Viagem de FHC à Europa
Se arrependimento matasse, a esta hora estaríamos sendo governados por Marco Maciel, porque o presidente FHC deve ter voltado com uma úlcera nervosa depois de receber mais um título de Honoris Causa na Universidade de Bolonha, entregue pelo reitor Flávio Roversi Monaco, que fez um desagravo velado ao presidente pela política fundiária no Brasil. O pior de tudo é que durante a entrega foi distribuido um manifesto de 60 membros e intelectuais italianos de outras universidades para suspender a concessão da Laurea, mas foram voto vencido, FHC foi coroado com manifesto e tudo. Outra gafe foi o Ministro das Relações Exteriores ao comentar que a Itália seria a entrada dos interesses do Brasil na Europa quando ali na entrevista estavam vários repórteres portugueses, ficou como aquele parlamentar de outras épocas, disse... não disse, seria cômico se não fosse trágico.
- JOSÉ PEDRO NAISSER, de Curitiba
Sem-terra
Razão assiste ao advogado José Bolivar Bretas, autor do artigo O Império da lei e da ordem, publicado em 16/02. Está na hora de acabar com essa bagunça das invasões dos sem-terra. Não há que se falar em direito à vida no caso, porque quando os sem-terra se tornam invasores, eles perdem o direito, ou melhor, renunciam o direito à vida. É de se ver, também, que não existe direito contra direito. O direito à vida invocado pelos sem-terras, vai até onde começa o direito de defesa dos fazendeiros.
- ROSELI GOLARTE DE PAULA, Londrina
Câmara via cabo
Achei super interessante a idéia da Câmara de Vereadores de Maringá de transmitir suas sessões ao vivo, pela TV a cabo. Primeiro, porque leva ao domínio público parte dos bastidores da produção das leis e da política. Além disso, substitui as pressões das galerias pelo olho eletrônico, que pode até não fazer barulho, mas tudo vê.

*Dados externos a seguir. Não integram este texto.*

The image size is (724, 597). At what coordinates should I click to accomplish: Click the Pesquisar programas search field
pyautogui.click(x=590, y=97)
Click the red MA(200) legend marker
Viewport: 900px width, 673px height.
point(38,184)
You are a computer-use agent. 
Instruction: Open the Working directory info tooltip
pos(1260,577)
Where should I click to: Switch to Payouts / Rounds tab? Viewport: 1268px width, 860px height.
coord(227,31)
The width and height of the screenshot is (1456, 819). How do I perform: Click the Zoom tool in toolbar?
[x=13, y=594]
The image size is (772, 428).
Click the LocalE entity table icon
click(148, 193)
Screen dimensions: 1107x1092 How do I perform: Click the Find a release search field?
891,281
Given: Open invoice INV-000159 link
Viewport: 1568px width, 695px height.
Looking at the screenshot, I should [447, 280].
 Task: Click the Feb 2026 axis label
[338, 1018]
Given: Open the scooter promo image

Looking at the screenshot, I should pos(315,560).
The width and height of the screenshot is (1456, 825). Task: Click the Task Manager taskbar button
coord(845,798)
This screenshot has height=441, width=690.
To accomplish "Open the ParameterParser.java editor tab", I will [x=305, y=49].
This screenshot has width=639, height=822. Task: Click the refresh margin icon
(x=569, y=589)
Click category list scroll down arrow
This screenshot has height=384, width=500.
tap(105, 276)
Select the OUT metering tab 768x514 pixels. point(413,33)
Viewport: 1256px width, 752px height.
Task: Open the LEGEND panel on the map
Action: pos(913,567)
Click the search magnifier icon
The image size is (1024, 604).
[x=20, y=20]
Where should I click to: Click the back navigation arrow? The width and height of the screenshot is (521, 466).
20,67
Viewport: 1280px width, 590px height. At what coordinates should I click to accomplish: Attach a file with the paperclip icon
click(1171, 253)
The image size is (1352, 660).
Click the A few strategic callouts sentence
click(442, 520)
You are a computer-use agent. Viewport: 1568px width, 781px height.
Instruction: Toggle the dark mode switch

- MARIA LUZIMAIR SILVA, de Maringá
Pró-egresso
Muito interessante a matéria publicada pela Folha de Londrina de terça-feira sobre o Pró-egresso. Esse trabalho desenvolvido pela Universidade Estadual de Londrina merece, realmente, destaque, não só por seu lado humano, mas principalmente por sua importância para a sociedade.
- LOURIVAL MILTON FERREIRA, de Londrina
Teatro
Depois de um longo e tenebroso período de paradeira, que deixaram os londrinenses que não foram viajar quase sem opção do que fazer, a vida cultural da cidade está ressurgindo. E quem está abrindo o ano, finalmente, é o grupo de teatro Armazém com a peça Out Cry. Espero que seja um bom início e que o ano seja bastante movimentado, para compensar.
- LUCIA GUMIERO SALLES, de Londrina
Agradecimento
No período de divulgação das inscrições para o Curso Vestibular de 1997 desta Univesidade, a participação desse órgão de comunicação foi importante e decisiva, resultando para a instituição êxito completo. Em vista do exposto, agradecemos a divulgação e enaltecemos o profícuo trabalho. Sendo o que nos apresenta para o momento, renovamos nosso apreço.
- CARLOS ALBERTO GOMES, diretor da Universidade Estadual do Centro-Oeste, Guarapuava.